Beyond those minor negatives, there is a nice Canadian feel to the park, from the advertisements for GM Canada
to the subtle-but-proud maple leafs on the outfield walls. The ballpark’s location immediately next to the CN Tower leaves no question as to where I am. It makes me feel as though I’m in the center of activity, and the CN Tower, along with a massive skyscraper (I think apartment buildings…only in Canada do you have people living in such large and beautiful downtown skyscraper locations) actually gives something to look at beyond the stadium’s massive upper deck. The approach to the park is also wonderful…in spite of aggressive scalpers (and, in Toronto’s poorly-attended and losing 2004 season, quite desperate ones), there are nice gargoyles
of Statler and Waldorf-like fans on the ballpark’s exteriors, including one of a guy giving a big raspberry to someone, perhaps an umpire or opponent…the only instance, I believe, of an impolite fan in stadium art.

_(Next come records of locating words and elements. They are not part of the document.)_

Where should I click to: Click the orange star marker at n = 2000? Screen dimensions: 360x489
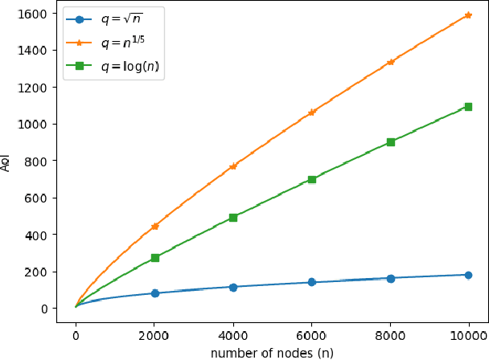click(155, 227)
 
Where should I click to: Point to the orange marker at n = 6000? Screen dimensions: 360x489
click(312, 112)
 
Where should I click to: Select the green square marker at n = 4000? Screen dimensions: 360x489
click(233, 218)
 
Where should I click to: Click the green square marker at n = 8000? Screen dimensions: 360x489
click(391, 142)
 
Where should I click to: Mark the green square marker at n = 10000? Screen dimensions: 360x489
click(468, 107)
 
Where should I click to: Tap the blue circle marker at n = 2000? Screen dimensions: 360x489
click(155, 293)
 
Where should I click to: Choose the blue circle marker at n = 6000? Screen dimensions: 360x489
click(312, 282)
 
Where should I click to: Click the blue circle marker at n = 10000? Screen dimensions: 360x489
click(468, 275)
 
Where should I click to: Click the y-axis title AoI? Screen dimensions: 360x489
click(7, 162)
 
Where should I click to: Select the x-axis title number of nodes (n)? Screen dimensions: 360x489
click(272, 352)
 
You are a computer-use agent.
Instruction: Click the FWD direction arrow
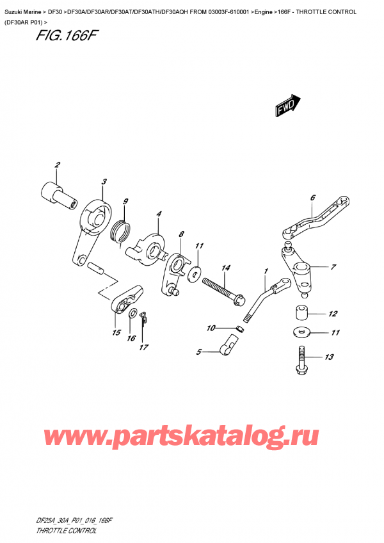point(287,106)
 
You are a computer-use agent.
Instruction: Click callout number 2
point(57,166)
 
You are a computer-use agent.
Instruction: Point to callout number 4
point(159,213)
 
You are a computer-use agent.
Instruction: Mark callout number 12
point(332,314)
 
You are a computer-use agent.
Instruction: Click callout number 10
point(211,329)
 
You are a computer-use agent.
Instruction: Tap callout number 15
point(116,332)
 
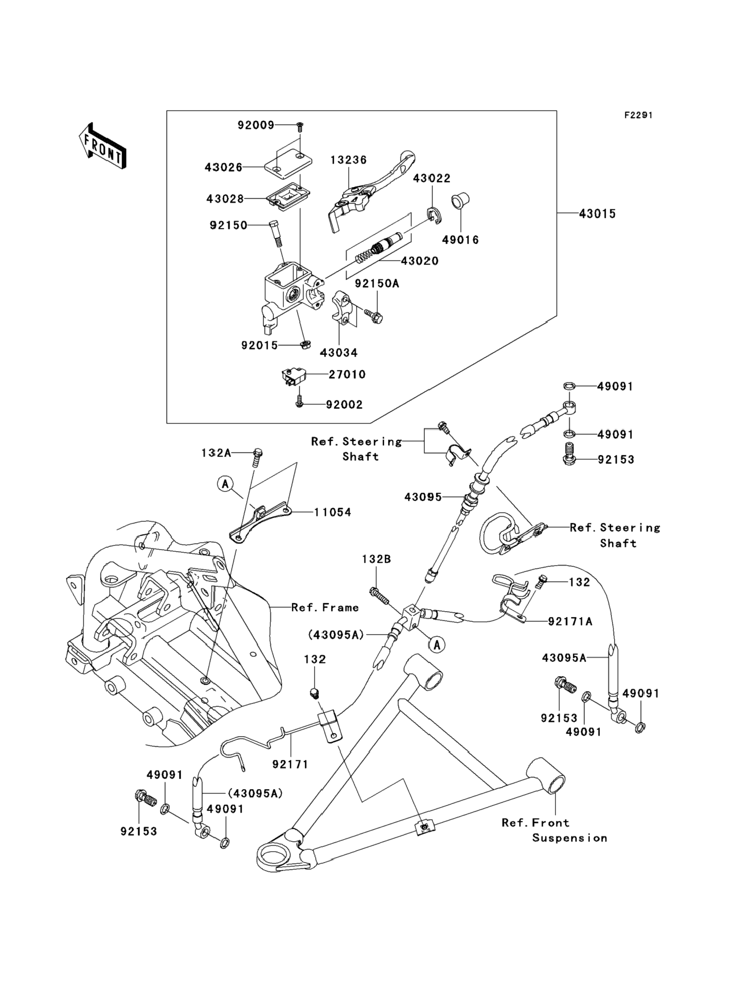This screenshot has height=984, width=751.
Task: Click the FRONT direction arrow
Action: click(102, 146)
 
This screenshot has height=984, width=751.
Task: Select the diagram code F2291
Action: click(638, 115)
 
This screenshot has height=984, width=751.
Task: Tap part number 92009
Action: click(256, 125)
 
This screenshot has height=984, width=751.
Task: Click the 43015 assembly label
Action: click(597, 214)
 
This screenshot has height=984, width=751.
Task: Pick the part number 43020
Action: click(419, 261)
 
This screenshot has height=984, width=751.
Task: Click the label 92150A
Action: click(377, 284)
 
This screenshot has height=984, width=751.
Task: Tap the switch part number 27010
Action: click(347, 375)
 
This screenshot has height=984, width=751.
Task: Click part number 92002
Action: click(344, 405)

For what it’s worth, I’m convinced I’ve found the best bang-for-the-buck for a ticket in major league baseball. My favorite bang-for-the-buck seats in any ballpark are always in the top deck behind home plate. It’s where my Safeco Field season tickets are…I can watch the entire play develop, have an excellent angle on top of the play, and don’t pay a lot of money. Skydome’s top level, the 500 level, is actually closer to the field than comparable seats in other parks. I could hear home plate umpire Larry Vanover’s every call, even the quieter ones. I could even hear the beginning of an argument between first base umpire Sam Holbrook and Blue Jays manager Carlos Tosca that got Tosca ejected from the game. After a couple of close plays, Tosca was obviously expressing displeasure from the dugout, and Holbrook shouted at him: “I don’t want to hear it anymore!” This drew Tosca out of the dugout, which led to his early dismissal. The point is, I was very close to the action, as this photo should demonstrate:
Here’s the amazing part: That seat was, as of 2004, $7. Seven dollars…Canadian. If I were in Toronto, it would be very difficult for me not to buy 30-40 of those a year.
So, in the end, Skydome will land somewhere in the middle of my ballpark rankings, but I did enjoy the experience there a good deal. There was just enough personality to shine through some of its drawbacks, and in the end, it’s the last of the ballparks that was designed as a ballpark first and a tourist destination second. For that, I give it credit.
BASEBALL STUFF I’VE SEEN HERE:
Carl Crawford was the hitting star in the first game, collecting three hits, scoring two runs, and stealing a base. Still, the Jays’ Josh Towers was too much to beat. He’s now 2-0 in my presence–this in two appearances. I’m your man, Josh…as of that ballgame, I’d seen two of your 21 career wins, including a (sort-of) close to perfect game! Invite me to a game, dude!
Carlos Delgado homers to collect his 1,000th career RBI.
Aubrey Huff homers.
David Bush gets his first career win.